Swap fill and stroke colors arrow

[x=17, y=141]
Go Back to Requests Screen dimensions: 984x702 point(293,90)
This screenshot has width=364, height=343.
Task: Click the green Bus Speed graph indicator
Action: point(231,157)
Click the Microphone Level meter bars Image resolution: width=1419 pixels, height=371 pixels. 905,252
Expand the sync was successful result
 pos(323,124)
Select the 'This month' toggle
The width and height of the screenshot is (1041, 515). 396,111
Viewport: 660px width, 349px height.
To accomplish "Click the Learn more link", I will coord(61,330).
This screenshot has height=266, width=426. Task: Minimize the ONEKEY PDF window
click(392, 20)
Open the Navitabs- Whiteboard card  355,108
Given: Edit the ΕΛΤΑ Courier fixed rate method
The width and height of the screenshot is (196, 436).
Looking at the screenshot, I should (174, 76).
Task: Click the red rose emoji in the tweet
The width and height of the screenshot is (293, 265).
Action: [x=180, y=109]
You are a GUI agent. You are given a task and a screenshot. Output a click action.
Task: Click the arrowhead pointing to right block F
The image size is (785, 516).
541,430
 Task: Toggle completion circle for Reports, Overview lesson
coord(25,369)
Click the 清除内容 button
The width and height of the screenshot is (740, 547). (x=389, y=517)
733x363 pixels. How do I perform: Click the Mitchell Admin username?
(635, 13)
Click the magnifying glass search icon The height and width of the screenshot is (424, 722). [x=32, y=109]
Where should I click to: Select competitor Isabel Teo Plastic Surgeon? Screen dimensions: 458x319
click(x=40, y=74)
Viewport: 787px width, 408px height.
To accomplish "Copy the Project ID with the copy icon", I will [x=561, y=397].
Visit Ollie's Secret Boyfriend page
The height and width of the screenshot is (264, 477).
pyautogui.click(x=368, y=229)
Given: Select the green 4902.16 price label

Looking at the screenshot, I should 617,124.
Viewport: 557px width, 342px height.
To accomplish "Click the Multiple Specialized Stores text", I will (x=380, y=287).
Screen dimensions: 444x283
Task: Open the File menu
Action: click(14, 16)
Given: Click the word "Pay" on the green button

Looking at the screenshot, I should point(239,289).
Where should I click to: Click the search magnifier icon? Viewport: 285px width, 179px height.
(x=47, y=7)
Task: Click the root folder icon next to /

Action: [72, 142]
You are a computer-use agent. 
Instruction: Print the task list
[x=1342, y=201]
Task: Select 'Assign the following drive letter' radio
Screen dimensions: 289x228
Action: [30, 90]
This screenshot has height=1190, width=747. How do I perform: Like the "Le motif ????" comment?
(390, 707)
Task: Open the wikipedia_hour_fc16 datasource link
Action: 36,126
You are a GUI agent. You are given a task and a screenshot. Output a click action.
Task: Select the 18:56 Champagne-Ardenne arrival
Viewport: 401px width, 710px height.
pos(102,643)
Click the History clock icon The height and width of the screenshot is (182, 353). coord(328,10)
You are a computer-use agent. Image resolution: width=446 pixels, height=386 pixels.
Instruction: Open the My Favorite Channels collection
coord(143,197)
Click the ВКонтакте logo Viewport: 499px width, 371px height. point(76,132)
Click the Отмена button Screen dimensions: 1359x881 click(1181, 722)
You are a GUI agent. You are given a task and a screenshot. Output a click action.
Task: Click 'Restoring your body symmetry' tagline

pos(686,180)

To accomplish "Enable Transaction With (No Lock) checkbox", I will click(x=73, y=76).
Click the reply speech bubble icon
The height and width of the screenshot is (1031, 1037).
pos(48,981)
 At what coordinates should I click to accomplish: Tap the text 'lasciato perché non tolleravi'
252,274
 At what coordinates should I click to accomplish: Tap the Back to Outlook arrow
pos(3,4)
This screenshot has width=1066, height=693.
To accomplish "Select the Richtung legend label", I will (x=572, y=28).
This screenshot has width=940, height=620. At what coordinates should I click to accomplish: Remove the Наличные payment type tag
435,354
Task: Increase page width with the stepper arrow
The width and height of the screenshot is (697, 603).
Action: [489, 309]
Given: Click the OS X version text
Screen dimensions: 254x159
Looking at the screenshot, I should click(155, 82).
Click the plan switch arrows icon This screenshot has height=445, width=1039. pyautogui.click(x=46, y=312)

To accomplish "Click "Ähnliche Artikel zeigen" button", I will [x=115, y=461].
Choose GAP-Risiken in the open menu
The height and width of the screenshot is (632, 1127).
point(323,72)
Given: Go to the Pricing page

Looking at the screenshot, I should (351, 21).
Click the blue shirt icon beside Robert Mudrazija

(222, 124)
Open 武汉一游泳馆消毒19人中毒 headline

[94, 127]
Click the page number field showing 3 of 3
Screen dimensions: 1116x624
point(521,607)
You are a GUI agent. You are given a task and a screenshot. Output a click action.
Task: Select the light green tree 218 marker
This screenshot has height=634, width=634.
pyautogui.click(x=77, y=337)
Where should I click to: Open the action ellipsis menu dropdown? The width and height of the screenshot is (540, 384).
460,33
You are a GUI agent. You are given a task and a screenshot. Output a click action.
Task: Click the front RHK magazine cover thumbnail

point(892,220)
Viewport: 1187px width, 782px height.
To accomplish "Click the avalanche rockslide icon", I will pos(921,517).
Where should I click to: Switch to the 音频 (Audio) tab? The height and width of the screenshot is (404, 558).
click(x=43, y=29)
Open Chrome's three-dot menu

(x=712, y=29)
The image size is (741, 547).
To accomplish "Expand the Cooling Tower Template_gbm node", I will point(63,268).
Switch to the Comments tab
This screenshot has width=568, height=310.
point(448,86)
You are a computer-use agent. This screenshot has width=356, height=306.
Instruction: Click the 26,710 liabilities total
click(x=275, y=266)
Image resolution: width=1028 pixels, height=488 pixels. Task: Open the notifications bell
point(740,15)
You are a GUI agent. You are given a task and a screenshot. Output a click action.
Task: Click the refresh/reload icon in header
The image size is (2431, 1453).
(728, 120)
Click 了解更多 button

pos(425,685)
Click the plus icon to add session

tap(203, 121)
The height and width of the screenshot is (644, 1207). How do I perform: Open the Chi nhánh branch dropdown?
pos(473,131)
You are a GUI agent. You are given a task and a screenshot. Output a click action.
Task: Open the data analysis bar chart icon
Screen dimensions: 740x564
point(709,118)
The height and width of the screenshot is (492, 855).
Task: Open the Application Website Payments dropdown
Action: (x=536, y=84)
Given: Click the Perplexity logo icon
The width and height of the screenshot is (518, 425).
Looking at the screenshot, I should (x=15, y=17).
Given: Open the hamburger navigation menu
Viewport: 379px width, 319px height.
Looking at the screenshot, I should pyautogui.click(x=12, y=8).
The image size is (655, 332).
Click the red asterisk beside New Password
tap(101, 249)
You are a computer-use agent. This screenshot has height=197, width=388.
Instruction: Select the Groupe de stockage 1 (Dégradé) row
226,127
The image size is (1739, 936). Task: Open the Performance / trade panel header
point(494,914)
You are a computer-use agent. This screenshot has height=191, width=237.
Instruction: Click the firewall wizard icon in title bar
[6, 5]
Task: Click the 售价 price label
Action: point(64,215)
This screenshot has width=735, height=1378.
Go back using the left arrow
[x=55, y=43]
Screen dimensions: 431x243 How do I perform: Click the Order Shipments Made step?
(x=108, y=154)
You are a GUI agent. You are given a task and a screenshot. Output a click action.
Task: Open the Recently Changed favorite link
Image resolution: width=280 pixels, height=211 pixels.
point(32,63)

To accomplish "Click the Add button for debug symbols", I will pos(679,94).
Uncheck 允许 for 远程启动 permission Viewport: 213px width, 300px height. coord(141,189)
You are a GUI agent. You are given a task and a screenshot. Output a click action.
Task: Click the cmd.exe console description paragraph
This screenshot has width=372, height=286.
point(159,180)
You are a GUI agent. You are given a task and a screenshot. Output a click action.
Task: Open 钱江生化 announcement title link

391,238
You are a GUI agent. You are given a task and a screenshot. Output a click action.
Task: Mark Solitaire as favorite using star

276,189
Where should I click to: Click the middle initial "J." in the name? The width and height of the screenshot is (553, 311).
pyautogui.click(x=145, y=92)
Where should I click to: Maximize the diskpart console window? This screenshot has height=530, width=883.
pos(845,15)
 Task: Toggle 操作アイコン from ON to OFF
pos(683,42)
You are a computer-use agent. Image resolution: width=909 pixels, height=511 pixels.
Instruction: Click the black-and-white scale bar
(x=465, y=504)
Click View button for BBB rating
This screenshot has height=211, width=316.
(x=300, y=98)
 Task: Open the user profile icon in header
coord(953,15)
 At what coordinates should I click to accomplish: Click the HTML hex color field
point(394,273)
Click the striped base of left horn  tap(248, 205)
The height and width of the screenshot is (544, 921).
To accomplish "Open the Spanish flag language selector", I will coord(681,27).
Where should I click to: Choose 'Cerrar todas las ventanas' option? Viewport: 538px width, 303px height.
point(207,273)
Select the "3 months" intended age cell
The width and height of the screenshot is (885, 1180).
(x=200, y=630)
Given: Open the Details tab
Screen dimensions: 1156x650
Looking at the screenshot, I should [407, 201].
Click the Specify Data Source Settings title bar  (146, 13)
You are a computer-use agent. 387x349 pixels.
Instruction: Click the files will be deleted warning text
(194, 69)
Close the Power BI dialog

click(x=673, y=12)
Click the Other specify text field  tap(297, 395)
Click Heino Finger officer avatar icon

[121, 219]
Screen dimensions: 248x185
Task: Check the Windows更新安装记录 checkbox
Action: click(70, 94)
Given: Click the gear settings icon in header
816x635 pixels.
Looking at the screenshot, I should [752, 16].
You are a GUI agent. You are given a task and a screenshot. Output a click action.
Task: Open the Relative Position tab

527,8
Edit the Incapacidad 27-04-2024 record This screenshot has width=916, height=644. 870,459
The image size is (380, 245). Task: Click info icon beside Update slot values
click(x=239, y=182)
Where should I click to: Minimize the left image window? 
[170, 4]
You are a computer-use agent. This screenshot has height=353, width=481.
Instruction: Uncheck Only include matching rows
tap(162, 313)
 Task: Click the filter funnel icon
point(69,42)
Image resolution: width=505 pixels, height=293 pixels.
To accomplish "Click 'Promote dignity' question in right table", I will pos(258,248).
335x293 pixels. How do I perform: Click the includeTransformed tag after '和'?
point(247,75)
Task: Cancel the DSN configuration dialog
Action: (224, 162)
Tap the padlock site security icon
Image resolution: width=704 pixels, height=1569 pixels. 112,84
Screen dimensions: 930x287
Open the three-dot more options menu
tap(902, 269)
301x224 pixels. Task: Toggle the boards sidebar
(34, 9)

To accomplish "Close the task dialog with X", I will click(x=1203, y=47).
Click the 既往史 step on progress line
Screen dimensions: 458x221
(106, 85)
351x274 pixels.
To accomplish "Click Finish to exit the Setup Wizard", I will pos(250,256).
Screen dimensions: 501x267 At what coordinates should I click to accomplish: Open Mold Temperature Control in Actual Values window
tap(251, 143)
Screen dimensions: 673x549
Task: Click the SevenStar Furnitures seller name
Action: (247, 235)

## What needs to be done:
Scan the listing above. Gather each line that contains the word "Edit".

## Exercise solution:
Given: Edit the ΕΛΤΑ Courier fixed rate method
Edit the Incapacidad 27-04-2024 record This screenshot has width=916, height=644. 870,459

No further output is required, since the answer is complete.